In February 2020, Power International Holding’s real estate subsidiary ASSETS announced the completion of the 23-storey residential Baywalk Tower in The Pearl Island.

Power International Holding is the parent company of Baladna Food Industries, founded in 2014. The company and its founders rose to prominence in 2017 during the Qatar blockades, air lifting in 4,000 Holstein cows and making the state self-sufficient in dairy production.  The company constructed specialized cowsheds equipped with temperature-control systems to create a suitable environment for the cattle despite Qatar’s arid climate.

By June 2019, Baladna stated it was supplying more than half of Qatar’s fresh milk supply and had begun exporting to other nations. The company is listed on the Qatar Stock Exchange.

In March 2021, Power International Holding joined the United Nations Global Compact, the world’s largest corporate sustainability initiative. In March 2022, the company became a signatory to the UN's Women’s Empowerment Principles, a business framework aimed to empower women in the workplace, established by the United Nations Global Compact and UN Women.

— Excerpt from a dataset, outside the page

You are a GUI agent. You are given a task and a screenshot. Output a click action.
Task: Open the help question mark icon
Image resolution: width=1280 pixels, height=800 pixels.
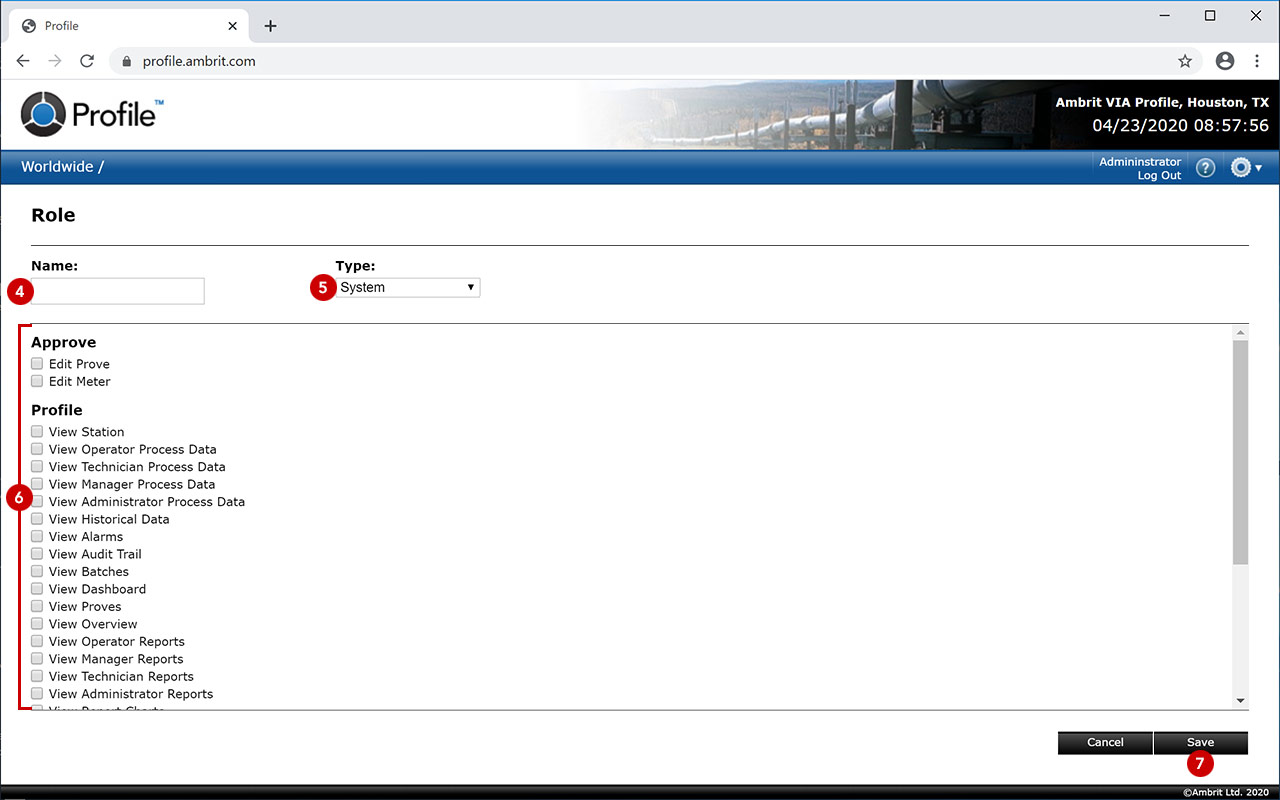pos(1205,168)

In September 2022, the company was listed by Forbes as one of the Middle East's Top 100 Arab Family Businesses, ranking thirteenth.

== Group of companies ==
Companies within Power International Holding’s portfolio are held by several main subsidiaries, which have further expanded vertically and horizontally:

- UCC Holding
- Baladna Q.P.S.C
- Estithmar Holding
- ASSETS Real Estate Development
- Aura Group
- TMT Group

=== Urbacon Trading and Contracting LLC (UCC) ===
Urbacon Trading and Contracting LLC (UCC) is a subsidiary of UCC Holding. The company was founded by Moutaz Al-Khayyat and Ramez Al-Khayyat in 2011. The company's revenues were $1,192 million USD in 2013, according to Engineering News-Record (ENR). UCC was ranked 194th in the 2019 ENR’s top 250 Global Contractors list.

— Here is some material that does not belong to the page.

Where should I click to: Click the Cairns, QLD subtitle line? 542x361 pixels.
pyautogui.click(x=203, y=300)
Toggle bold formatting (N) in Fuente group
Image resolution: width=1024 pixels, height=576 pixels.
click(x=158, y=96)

The company was responsible for the construction of the 4,176,000-sq-ft Mall of Qatar, at an estimated cost of $1billion USD.  UCC was named Developer of the Year at the 2016 Global RLI Awards, and won the Retail Leadership Award at the 2016 Asia Retail Congress for its work on the project. The company was the lead contractor for the 20,000-sq-m Lekhwiya Sports Stadium. The stadium opened in February 2013 and will function as a training venue during the 2022 FIFA World Cup in Qatar.

In 2015, UCC was awarded a $466 million USD contract to design and build the economic zone in Ras Bufontas, near Hamad International Airport, in a joint venture with Spanish construction company Sacyr. The company was contracted to refurbish the Sheraton Doha Hotel and Convention Centre in 2014, and was appointed to renovate the Doha Marriott Hotel in late 2019. In January 2020, the company was awarded three public infrastructure contracts by Qatar’s Public Works Authority, Ashghal, worth a combined 1.49 billion QAR. In 2022, UCC was ranked 105 in ENR’s Top Global Contractors.